Zeta potentiometric studies were conducted on carbonate rock samples to understand the behavior of different aqueous solutions by variation in the brine's salinity and ionic composition and the results were integrated with wettability studies. The concentrations of potential-determining ions (PDIs) such as SO42-, Mg2+ and Ca2+ in the injected brines are deemed responsible for altering the wettability state of the carbonate rocks. Several diluted brines (25%, 10% and 1% diluted seawater) and smart brines have been investigated. Smart brines were prepared by spiking the concentration of major PDIs.
All zeta potential measurements were conducted using a specially designed zeta potentiometer sample-holding clamp capable of using the whole core plugs rather than pulverized rock samples. A major advantage of using the whole core sample is that the same core can be used in subsequent coreflooding tests, thus making zeta potentiometric results more relevant and representative for a particular rock-fluid system used in the study.

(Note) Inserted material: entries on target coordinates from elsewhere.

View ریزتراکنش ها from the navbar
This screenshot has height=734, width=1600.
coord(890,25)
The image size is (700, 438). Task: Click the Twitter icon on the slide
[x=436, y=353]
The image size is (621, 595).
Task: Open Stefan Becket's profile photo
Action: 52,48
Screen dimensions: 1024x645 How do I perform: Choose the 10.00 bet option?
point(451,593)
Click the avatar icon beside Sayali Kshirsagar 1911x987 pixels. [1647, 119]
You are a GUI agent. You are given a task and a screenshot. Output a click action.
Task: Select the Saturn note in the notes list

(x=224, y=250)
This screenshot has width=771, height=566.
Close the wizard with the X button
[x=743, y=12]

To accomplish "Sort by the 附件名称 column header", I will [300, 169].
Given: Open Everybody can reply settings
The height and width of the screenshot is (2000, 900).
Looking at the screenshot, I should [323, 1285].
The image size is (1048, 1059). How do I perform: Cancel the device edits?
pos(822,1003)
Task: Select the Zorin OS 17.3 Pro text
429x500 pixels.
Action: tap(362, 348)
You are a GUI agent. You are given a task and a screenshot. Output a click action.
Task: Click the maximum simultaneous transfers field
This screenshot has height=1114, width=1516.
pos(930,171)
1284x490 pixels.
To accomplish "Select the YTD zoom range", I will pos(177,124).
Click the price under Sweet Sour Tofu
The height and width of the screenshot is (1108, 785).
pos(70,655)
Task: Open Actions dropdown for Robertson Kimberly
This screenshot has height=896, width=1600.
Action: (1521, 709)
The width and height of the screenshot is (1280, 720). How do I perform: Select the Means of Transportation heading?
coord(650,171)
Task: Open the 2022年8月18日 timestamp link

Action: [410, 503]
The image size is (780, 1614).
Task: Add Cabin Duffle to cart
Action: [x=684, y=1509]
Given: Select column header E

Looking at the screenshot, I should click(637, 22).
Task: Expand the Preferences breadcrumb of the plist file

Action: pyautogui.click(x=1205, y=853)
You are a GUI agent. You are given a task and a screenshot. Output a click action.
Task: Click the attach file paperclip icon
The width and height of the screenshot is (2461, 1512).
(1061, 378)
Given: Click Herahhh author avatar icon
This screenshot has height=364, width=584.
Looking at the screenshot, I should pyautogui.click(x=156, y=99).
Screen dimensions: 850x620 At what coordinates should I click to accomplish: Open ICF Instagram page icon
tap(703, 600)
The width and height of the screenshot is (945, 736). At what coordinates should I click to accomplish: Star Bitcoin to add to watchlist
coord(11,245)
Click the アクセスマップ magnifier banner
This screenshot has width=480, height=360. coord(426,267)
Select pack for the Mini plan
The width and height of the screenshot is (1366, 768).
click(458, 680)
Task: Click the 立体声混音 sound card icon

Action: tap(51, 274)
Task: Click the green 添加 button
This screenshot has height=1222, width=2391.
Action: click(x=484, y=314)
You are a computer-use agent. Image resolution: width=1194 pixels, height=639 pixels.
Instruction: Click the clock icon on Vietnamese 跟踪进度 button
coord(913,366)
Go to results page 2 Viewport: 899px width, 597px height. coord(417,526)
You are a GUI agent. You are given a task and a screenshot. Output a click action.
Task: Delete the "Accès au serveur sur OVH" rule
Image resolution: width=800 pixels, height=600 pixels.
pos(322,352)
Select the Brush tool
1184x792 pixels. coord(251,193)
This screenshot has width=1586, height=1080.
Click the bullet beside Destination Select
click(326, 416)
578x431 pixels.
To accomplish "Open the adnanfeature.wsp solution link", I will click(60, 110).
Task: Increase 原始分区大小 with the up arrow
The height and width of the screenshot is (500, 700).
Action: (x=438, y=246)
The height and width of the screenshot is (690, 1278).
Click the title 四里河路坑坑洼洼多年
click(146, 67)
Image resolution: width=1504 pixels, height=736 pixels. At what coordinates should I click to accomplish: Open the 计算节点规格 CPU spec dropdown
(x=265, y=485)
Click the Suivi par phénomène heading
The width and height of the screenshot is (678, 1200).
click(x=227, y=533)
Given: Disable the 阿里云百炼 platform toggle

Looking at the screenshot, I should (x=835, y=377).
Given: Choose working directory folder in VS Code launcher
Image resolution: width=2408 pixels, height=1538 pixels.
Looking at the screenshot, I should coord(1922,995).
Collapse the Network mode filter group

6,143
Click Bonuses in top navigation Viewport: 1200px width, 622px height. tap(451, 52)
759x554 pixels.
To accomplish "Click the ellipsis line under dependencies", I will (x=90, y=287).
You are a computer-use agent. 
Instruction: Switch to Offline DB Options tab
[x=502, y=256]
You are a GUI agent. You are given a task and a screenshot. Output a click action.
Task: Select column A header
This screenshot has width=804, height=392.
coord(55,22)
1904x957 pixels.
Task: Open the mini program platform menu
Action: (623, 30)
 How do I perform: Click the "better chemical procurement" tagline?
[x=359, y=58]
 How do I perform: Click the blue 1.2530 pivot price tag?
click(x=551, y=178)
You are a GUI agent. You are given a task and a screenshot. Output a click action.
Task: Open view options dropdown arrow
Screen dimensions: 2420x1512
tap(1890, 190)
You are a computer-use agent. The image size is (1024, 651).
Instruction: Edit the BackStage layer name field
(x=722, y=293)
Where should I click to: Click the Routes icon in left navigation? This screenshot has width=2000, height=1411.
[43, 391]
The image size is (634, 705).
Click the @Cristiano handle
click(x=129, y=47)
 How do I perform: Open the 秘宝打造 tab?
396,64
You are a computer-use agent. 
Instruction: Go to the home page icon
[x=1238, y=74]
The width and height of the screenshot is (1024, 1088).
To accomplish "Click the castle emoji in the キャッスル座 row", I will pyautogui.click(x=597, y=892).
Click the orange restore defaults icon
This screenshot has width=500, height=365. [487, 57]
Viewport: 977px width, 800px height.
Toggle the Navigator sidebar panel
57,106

The classical streaming potential and streaming current techniques were used for zeta potential measurement. The Fairbrother-Mastin approach was used where the streaming potential is measured against different pressure differentials. Measurements were also carried out for brines with rock samples of different states: oil-saturated, water-saturated and rock samples cleaned with organic solvents to determine any likely variations in surface charge interactions. The results of our experiments imply that the value of zeta potential either increases or becomes more negative with increasing percentage of dilution (25%, 10%, and 1%). This can be attributed to electrical double-layer expansion which is primarily caused by reduced ionic strength. Furthermore, with measurements done on smart brines, zeta potential value was also found to be increased when different diluted brines are spiked with ionic concentration of PDIs such as sulfate. This could have been caused by surface ion alteration mechanism where PDIs get adsorbed on rock surface causing possible detachment of oil droplets. Both the phenomena are known mechanisms for altering wettability towards more water wetness in carbonate rocks and are discussed in detail.